[Passage provided]

Re: pg_stat_bgwriter.buffers_backend is pretty meaningless (and more?) - Mailing list pgsql-hackers

From Andres Freund
Subject Re: pg_stat_bgwriter.buffers_backend is pretty meaningless (and more?)
Date
Msg-id 20210803181258.622v2q5lv4swwkdw@alap3.anarazel.de
Whole thread Raw
In response to Re: pg_stat_bgwriter.buffers_backend is pretty meaningless (and more?)  (Melanie Plageman <melanieplageman@gmail.com>)
Responses Re: pg_stat_bgwriter.buffers_backend is pretty meaningless (and more?)  (Melanie Plageman <melanieplageman@gmail.com>)
List pgsql-hackers
Hi,

On 2021-08-02 18:25:56 -0400, Melanie Plageman wrote:
> Thanks for the feedback!
> 
> I agree it makes sense to count strategy writes separately.
> 
> I thought about this some more, and I don't know if it makes sense to
> only count "avoidable" strategy writes.
> 
> This would mean that a backend writing out a buffer from the strategy
> ring when no clean shared buffers (as well as no clean strategy buffers)
> are available would not count that write as a strategy write (even
> though it is writing out a buffer from its strategy ring). But, it
> obviously doesn't make sense to count it as a regular buffer being
> written out. So, I plan to change this code.

What do you mean with "no clean shared buffers ... are available"?



> The most substantial missing piece of the patch right now is persisting
> the data across reboots.
> 
> The two places in the code I can see to persist the buffer action stats
> data are:
> 1) using the stats collector code (like in
> pgstat_read/write_statsfiles()
> 2) using a before_shmem_exit() hook which writes the data structure to a
> file and then read from it when making the shared memory array initially

I think it's pretty clear that we should go for 1. Having two mechanisms for
persisting stats data is a bad idea.


> Also, I'm unsure how writing the buffer action stats out in
> pgstat_write_statsfiles() will work, since I think that backends can
> update their buffer action stats after we would have already persisted
> the data from the BufferActionStatsArray -- causing us to lose those
> updates.

I was thinking it'd work differently. Whenever a connection ends, it reports
its data up to pgstats.c (otherwise we'd loose those stats). By the time
shutdown happens, they all need to have already have reported their stats - so
we don't need to do anything to get the data to pgstats.c during shutdown
time.


> And, I don't think I can use pgstat_read_statsfiles() since the
> BufferActionStatsArray should have the data from the file as soon as the
> view containing the buffer action stats can be queried. Thus, it seems
> like I would need to read the file while initializing the array in
> CreateBufferActionStatsCounters().

Why would backends need to read that data back?

[Listed records]
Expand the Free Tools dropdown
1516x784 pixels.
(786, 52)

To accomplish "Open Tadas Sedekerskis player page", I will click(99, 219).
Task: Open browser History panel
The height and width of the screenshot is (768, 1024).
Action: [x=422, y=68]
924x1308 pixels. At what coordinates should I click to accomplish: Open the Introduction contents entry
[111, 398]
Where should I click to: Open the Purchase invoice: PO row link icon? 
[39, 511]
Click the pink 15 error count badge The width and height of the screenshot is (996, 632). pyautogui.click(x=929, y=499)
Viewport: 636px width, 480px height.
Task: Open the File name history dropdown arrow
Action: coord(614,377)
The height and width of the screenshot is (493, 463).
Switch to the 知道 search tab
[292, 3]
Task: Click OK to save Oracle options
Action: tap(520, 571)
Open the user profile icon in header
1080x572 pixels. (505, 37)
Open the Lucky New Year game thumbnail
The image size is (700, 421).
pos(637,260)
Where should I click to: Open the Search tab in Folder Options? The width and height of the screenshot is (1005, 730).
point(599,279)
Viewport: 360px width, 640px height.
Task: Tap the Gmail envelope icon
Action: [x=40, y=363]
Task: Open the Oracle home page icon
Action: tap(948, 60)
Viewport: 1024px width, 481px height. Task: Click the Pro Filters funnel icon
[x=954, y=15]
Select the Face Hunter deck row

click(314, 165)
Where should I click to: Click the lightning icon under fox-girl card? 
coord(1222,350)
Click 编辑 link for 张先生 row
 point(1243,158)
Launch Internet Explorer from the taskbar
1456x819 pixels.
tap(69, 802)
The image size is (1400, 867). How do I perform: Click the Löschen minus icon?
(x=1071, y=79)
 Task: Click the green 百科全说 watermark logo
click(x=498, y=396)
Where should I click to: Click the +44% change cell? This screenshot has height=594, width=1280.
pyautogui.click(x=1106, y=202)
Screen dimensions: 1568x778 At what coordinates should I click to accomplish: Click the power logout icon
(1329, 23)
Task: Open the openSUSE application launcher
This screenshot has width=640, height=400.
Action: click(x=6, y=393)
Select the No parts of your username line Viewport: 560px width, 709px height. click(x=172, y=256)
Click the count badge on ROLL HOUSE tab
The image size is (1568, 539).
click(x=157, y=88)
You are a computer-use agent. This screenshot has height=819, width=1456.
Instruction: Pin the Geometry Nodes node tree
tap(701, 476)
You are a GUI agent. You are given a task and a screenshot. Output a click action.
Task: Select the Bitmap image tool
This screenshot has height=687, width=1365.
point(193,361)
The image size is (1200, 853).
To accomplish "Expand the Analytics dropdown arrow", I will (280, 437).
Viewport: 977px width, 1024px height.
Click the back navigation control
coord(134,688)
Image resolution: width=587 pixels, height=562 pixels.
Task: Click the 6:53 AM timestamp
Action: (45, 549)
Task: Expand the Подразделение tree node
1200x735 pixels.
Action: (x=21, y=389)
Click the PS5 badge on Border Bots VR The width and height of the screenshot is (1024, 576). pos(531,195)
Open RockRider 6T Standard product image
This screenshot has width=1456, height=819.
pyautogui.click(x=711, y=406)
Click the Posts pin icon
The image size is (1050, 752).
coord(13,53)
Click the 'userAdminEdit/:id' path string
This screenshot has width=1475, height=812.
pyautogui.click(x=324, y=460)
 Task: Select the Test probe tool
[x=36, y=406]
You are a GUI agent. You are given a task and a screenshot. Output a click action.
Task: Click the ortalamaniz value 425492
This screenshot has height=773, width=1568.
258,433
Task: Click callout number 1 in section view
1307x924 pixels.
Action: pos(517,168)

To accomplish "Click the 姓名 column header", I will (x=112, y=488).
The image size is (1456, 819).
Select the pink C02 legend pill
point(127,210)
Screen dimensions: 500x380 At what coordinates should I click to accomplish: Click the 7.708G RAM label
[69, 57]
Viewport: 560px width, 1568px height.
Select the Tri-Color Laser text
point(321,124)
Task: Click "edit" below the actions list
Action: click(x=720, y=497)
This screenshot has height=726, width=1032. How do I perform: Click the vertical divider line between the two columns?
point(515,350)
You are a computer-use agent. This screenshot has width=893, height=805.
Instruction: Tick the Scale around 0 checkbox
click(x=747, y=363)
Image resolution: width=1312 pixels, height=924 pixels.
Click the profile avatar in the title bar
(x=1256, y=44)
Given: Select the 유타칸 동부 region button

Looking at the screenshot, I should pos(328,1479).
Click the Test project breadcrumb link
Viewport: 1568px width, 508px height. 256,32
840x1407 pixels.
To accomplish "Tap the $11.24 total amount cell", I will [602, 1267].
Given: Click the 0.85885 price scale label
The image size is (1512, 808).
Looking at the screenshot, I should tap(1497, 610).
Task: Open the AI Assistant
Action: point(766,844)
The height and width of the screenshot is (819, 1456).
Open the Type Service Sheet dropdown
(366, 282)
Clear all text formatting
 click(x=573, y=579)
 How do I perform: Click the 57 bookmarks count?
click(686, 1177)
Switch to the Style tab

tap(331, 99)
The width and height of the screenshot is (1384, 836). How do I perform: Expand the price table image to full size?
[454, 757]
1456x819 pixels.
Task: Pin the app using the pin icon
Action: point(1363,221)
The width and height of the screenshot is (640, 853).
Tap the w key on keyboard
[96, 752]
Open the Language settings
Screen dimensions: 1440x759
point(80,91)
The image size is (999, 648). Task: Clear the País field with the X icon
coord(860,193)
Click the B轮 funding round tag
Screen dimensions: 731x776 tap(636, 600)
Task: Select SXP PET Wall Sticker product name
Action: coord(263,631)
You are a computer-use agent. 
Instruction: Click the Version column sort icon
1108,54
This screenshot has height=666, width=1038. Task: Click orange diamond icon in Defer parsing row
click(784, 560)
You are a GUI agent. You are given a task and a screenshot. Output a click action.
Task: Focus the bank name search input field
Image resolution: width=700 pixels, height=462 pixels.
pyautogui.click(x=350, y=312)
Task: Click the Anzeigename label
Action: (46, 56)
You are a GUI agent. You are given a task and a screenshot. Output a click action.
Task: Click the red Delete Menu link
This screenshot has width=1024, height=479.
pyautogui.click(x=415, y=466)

[Exercise set]
a – Answer these about the pgsql-hackers message, one line each:
(i) On what date did Melanie Plageman write the message being quoted?
(ii) Of the two places proposed for persisting the buffer action stats data, which one does the reply favor?
(iii) According to the reply, what does a connection do whenever it ends?
b – In the records, copy the lines word for word, starting with the line that contains "will (x=112, y=488)." and ending after the line that contains "click(x=747, y=363)".

[Results of the tasks]
a –
(i) 2021-08-02
(ii) Option 1, using the stats collector code (like in pgstat_read/write_statsfiles())
(iii) It reports its data up to pgstats.c.

b –
To accomplish "Click the 姓名 column header", I will (x=112, y=488).
The image size is (1456, 819).
Select the pink C02 legend pill
point(127,210)
Screen dimensions: 500x380 At what coordinates should I click to accomplish: Click the 7.708G RAM label
[69, 57]
Viewport: 560px width, 1568px height.
Select the Tri-Color Laser text
point(321,124)
Task: Click "edit" below the actions list
Action: click(x=720, y=497)
This screenshot has height=726, width=1032. How do I perform: Click the vertical divider line between the two columns?
point(515,350)
You are a computer-use agent. This screenshot has width=893, height=805.
Instruction: Tick the Scale around 0 checkbox
click(x=747, y=363)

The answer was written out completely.